There he stood for one stupendous moment, with his arms open and his upturned face, assured and bright, in the glare of the hanging lamp. We hung through that moment as if it were an age, and then came from all of us something that was half a sigh of infinite relief and half a reassuring ‘No!’ For visibly—he wasn’t going. It was all nonsense. He had told an idle story, and carried it almost to conviction, that was all!... And then in that moment the face of Clayton changed.

It changed, It changed as a lit house changes when its lights are suddenly extinguished. His eyes were suddenly eyes that were fixed, his smile was frozen on his lips, and he stood there still. He stood there, very gently swaying.

That moment, too, was an age. And then, you know, chairs were scraping, things were falling, and we were all moving. His knees seemed to give, and he fell forward, and Evans rose and caught him in his arms....

It stunned us all. For a minute I suppose no one said a coherent thing. We believed it, yet could not believe it.... I came out of a muddled stupefaction to find myself kneeling beside him, and his vest and shirt were torn open, and Sanderson’s hand lay on his heart....

Well—the simple fact before us could very well wait our convenience; there was no hurry for us to comprehend. It lay there for an hour; it lies athwart my memory, black and amazing still, to this day. Clayton had, indeed, passed into the world that lies so near to and so far from our own, and he had gone thither by the only road that mortal man may take. But whether he did indeed pass there by that poor ghost’s incantation, or whether he was stricken suddenly by apoplexy in the midst of an idle tale—as the coroner’s jury would have us believe—is no matter for my judging; it is just one of those inexplicable riddles that must remain unsolved until the final solution of all things shall come. All I certainly know is that, in the very moment, in the very instant, of concluding those passes, he changed, and staggered, and fell down before us—dead!


THE STOLEN BODY

Mr Bessel was the senior partner in the firm of Bessel, Hart, and Brown, of St Paul’s Churchyard, and for many years he was well known among those interested in psychical research as a liberal-minded and conscientious investigator. He was an unmarried man, and instead of living in the suburbs, after the fashion of his class, he occupied rooms in the Albany, near Piccadilly. He was particularly interested in the questions of thought transference and of apparitions of the living, and in November, 1896, he commenced a series of experiments in conjunction with Mr Vincey, of Staple Inn, in order to test the alleged possibility of projecting an apparition of oneself by force of will through space.

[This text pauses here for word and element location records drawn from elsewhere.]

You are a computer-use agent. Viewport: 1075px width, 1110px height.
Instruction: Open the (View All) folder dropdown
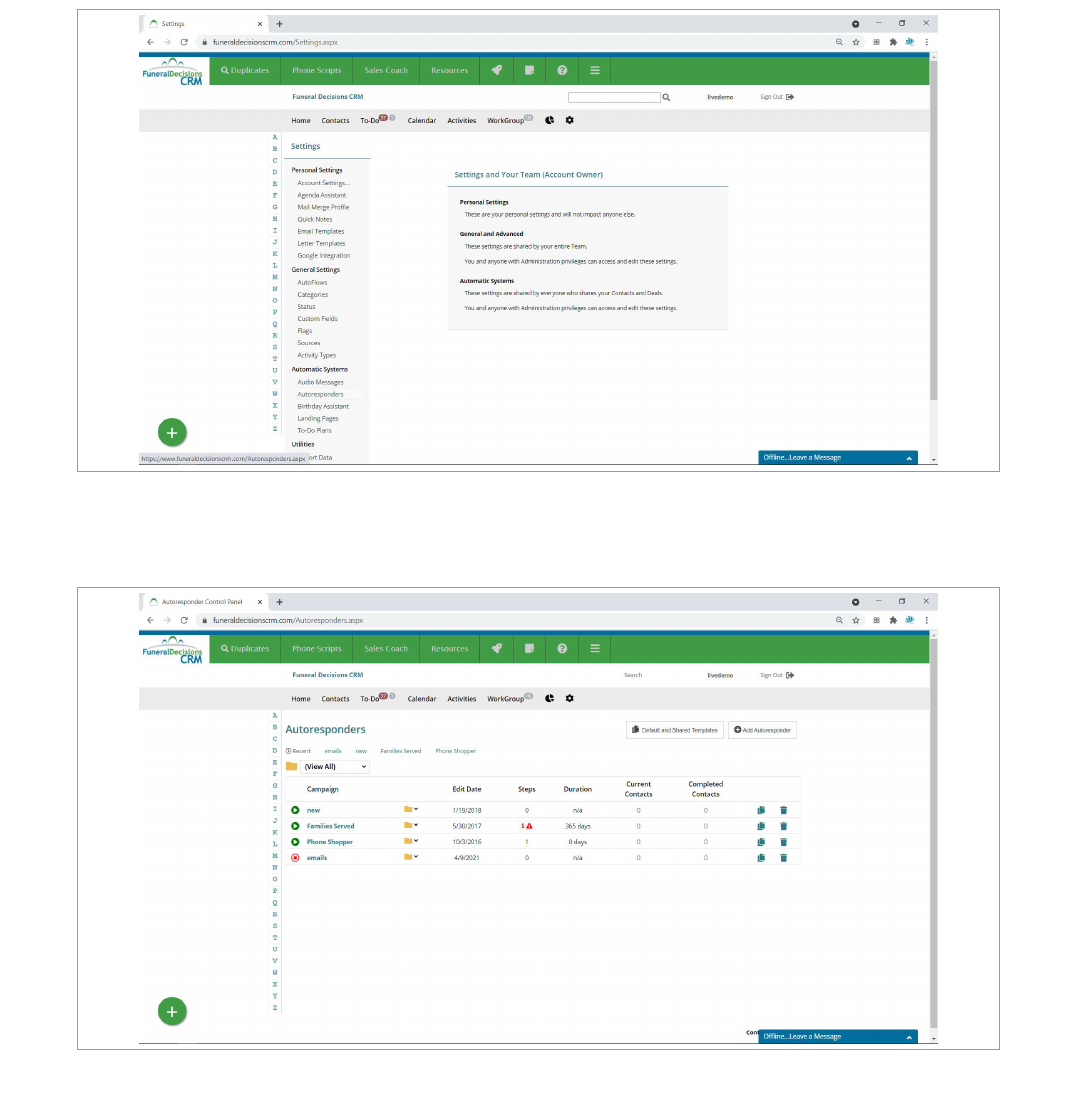334,767
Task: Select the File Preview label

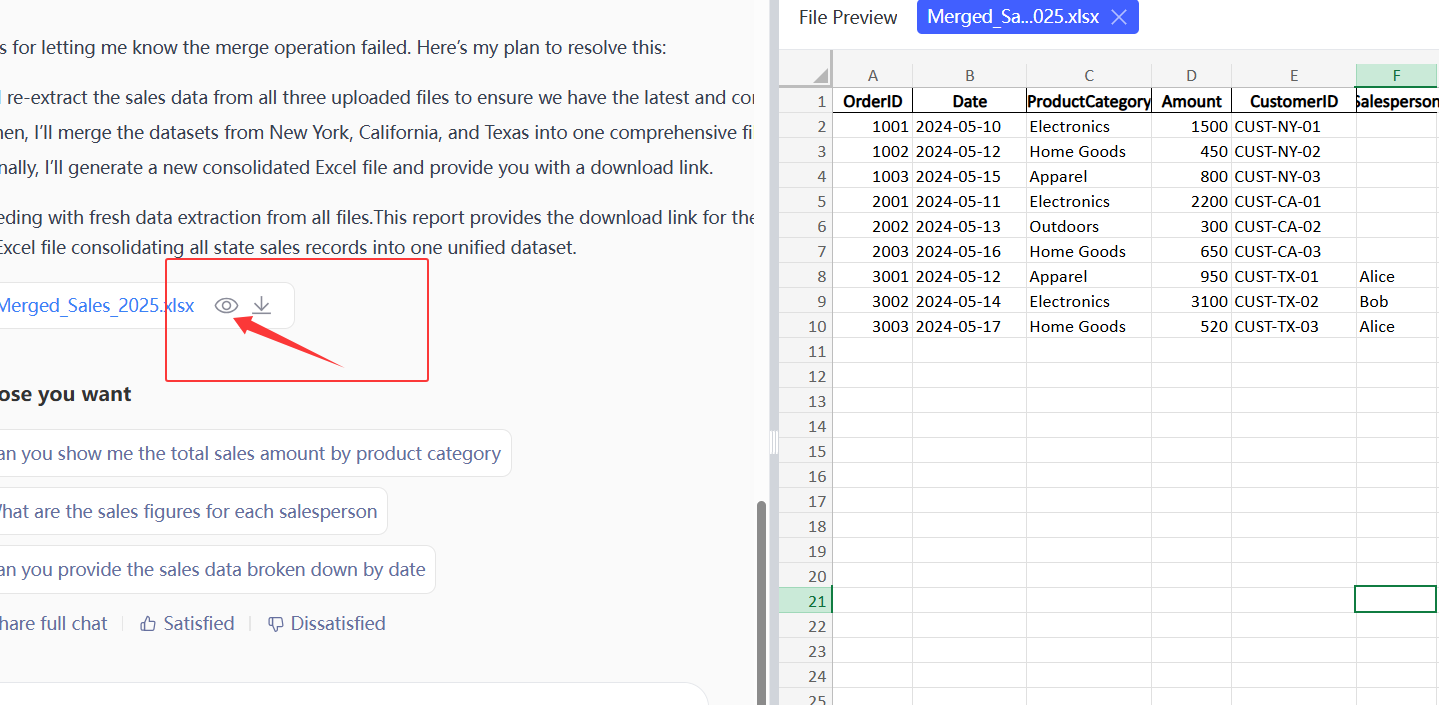Action: pos(848,17)
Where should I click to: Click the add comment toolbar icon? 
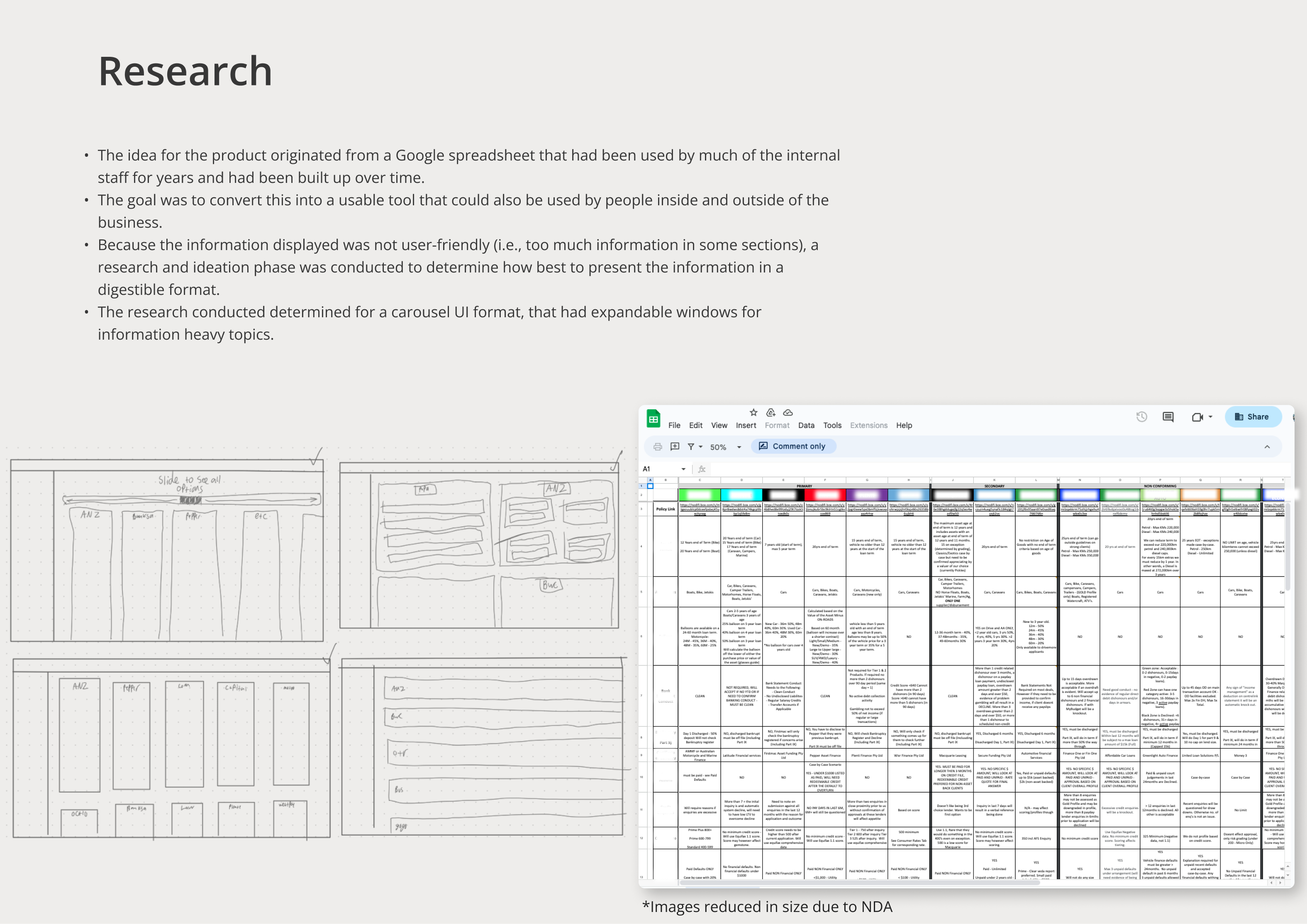pyautogui.click(x=675, y=447)
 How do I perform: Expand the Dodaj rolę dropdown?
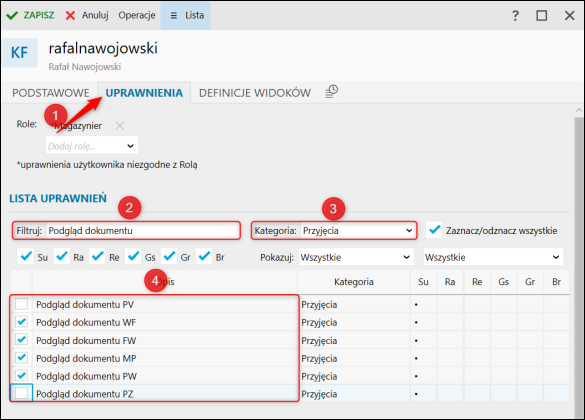coord(92,146)
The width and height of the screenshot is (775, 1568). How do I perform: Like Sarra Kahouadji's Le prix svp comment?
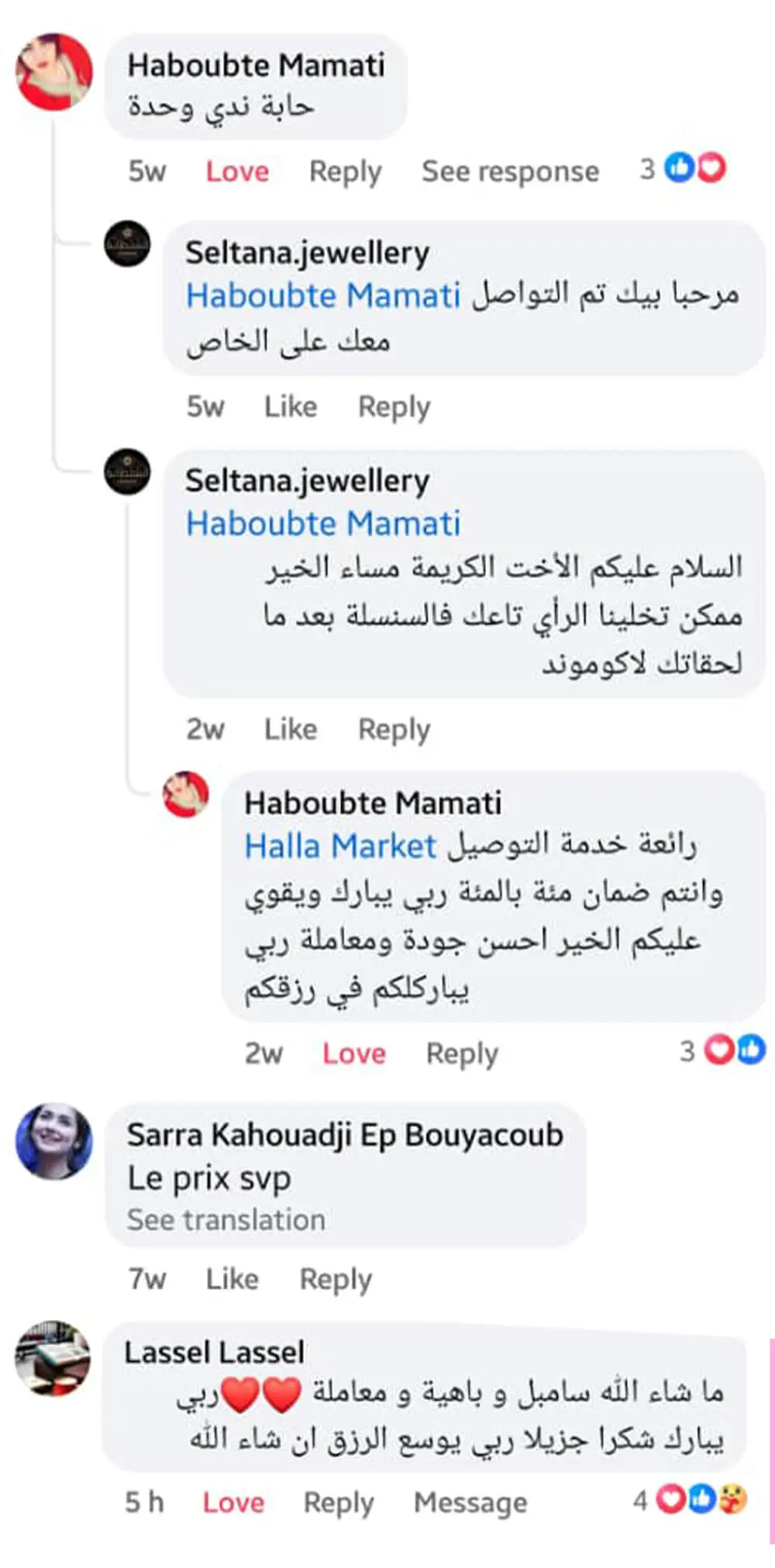pyautogui.click(x=232, y=1278)
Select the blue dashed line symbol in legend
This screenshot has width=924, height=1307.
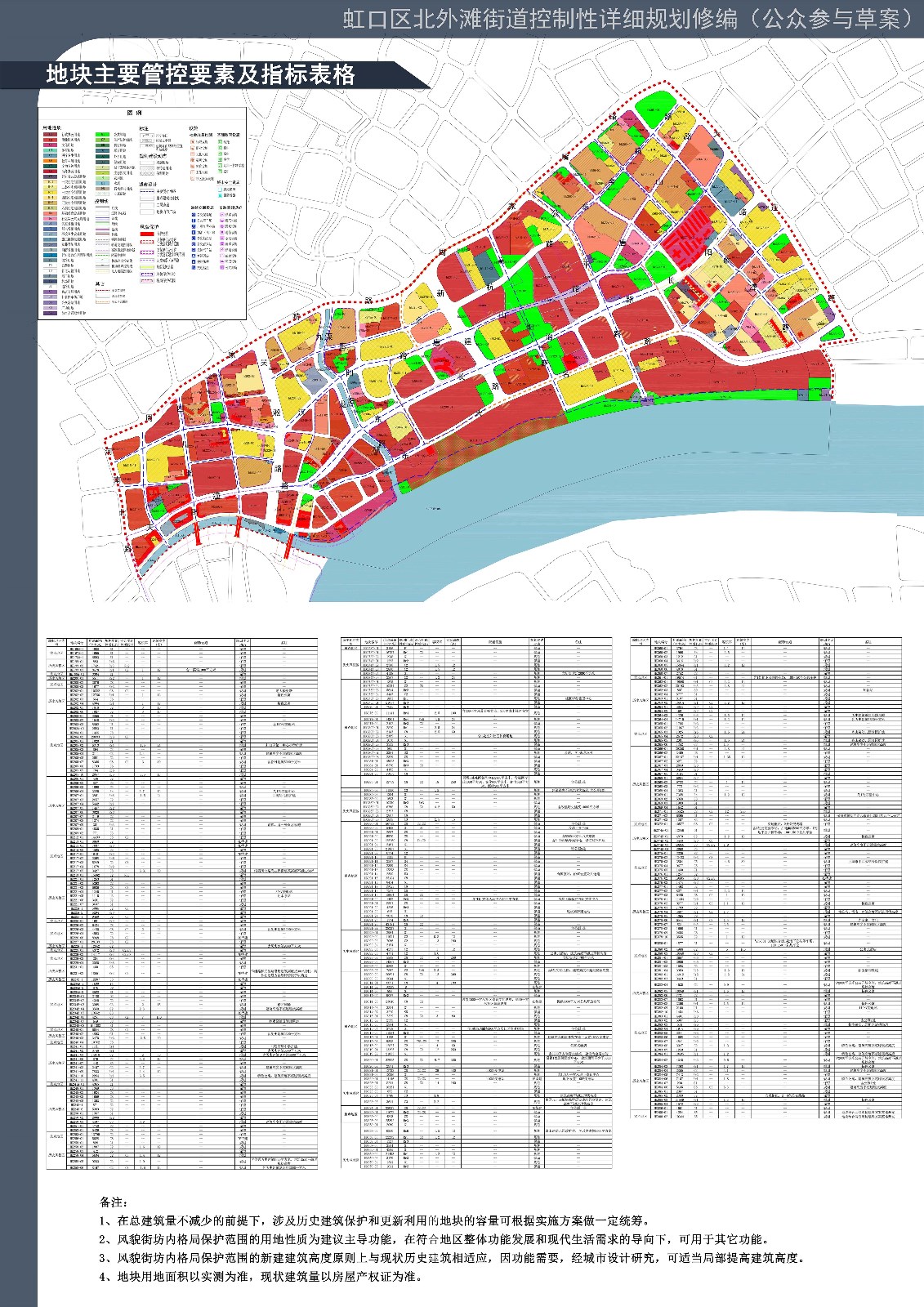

Their experiments were conducted in the following manner: At a pre-arranged hour Mr Bessel shut himself in one of his rooms in the Albany and Mr Vincey in his sitting-room in Staple Inn, and each then fixed his mind as resolutely as possible on the other. Mr Bessel had acquired the art of self-hypnotism, and, so far as he could, he attempted first to hypnotise himself and then to project himself as a ‘phantom of the living’ across the intervening space of nearly two miles into Mr Vincey’s apartment. On several evenings this was tried without any satisfactory result, but on the fifth or sixth occasion Mr Vincey did actually see or imagine he saw an apparition of Mr Bessel standing in his room. He states that the appearance, although brief, was very vivid and real. He noticed that Mr Bessel’s face was white and his expression anxious, and, moreover, that his hair was disordered. For a moment Mr Vincey, in spite of his state of expectation, was too surprised to speak or move, and in that moment it seemed to him as though the figure glanced over its shoulder and incontinently vanished.